I had never been to Freud’s museum before; it’s a
beautiful house in Hampstead where Sigmund Freud lived only a year before
dying, after fleeing Vienna occupied by Nazis. There’s a huge collection of
antiquities, mainly Egyptian, Greek and Roman pieces, statuettes and fragments
he loved to collect. In the upper floor, which was the space used for the
poetry workshop, there was an interesting exhibit that looked like a net where
visitors were encouraged to weave patterns using threads and write their dreams
on postcards. An interesting space to have a poetry workshop and explore the
deepest parts of your soul.
At my son’s college we attended a lecture by Alison
Wolf after dinner about her book The XX
Factor, an interesting study on women’s work market and how it changed from
the 70s on. According to this study education is the key to attain a successful
career and today’s women don’t have to be extraordinary to be successful and
have a good career as in the past. Still the background counts (as it is for
men I suppose), girls from well-off families tend to go to the best colleges
and tend to marry high status men. At the same time being successful means
postponing the birth of the first child and consequently there is a drop in
fertility rates. It is almost impossible to work full time in a demanding job
and look after children at the same time. Women need to take time off,
sometimes for years, from their careers, or postpone or give up childbearing. Besides
women need help at home if they have a career, while servants were taken for
granted in the past, today house maids can be expensive. Wolf says that to
allow the chance of a career for all women, housework jobs have to be cheap.

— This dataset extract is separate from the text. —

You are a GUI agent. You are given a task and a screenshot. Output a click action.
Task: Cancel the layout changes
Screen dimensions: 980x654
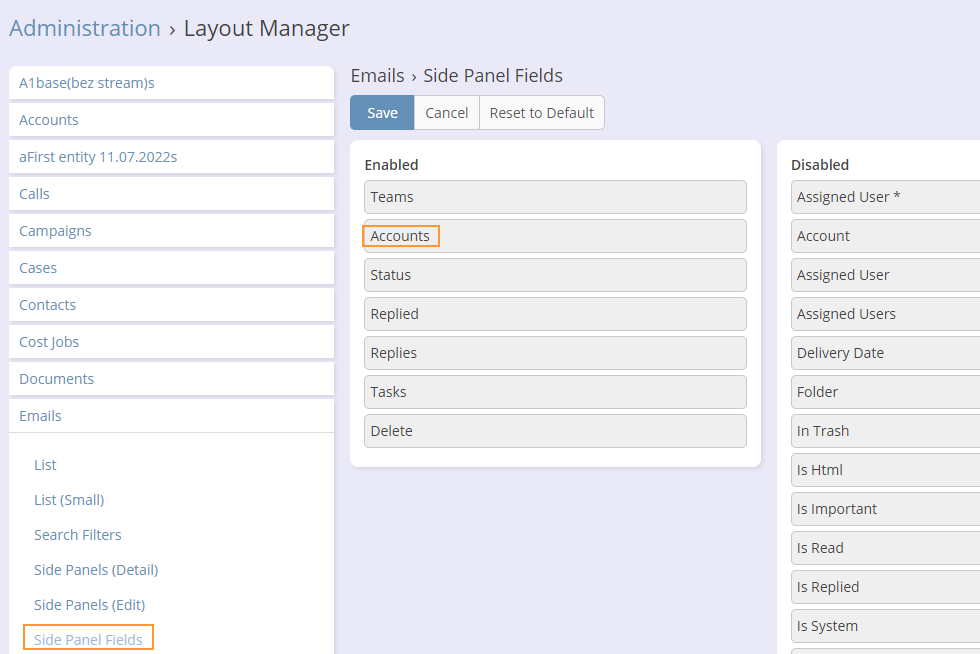[x=446, y=113]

And this necessarily leads to inequality, if some women can’t do their house
works because they are busy with their careers, other women have to do it at
low rates, because the career women can’t necessarily afford to pay them more.
Significantly the title of the lecture was Not
quite Utopia?
In my opinion a possible alternative to postponing
marriage and childbearing could be postponing the career. Women can have
children earlier and start a career a bit later. When the children start school
(primary or secondary) they don’t really need a full time mum any more.
Grandparents or friends can help and women can work longer and dedicate time
and mind to their careers. I don’t think today we need house maids with washing
machines, dish washers, vacuum cleaners and all the rest and we don’t need to
spend a whole day cooking to arrange a meal. I had never had a help at home
(though my parents had one), my husband and I shared the house works and the
care of the children, though I was the main carer and had breaks in my career,
sometimes very long breaks. My parents and parents in law helped and I could
carry on with a part time job. Our house has never been perfect or impeccably
tidy, but clean and welcoming.
On the whole today men and women live longer and
work longer, and this may trigger a crucial change. Women can catch
opportunities later in life (somebody would say: better late than never) if
they wish to have children earlier on. This can happen only if good
opportunities are offered to middle aged women as well, which is not always the
case today, as being over 40 or over 50 sometimes means that society sees your
perspectives as limited. The children are grown up and don’t need to be looked
after, it’s time to think about you. Can this be a solution?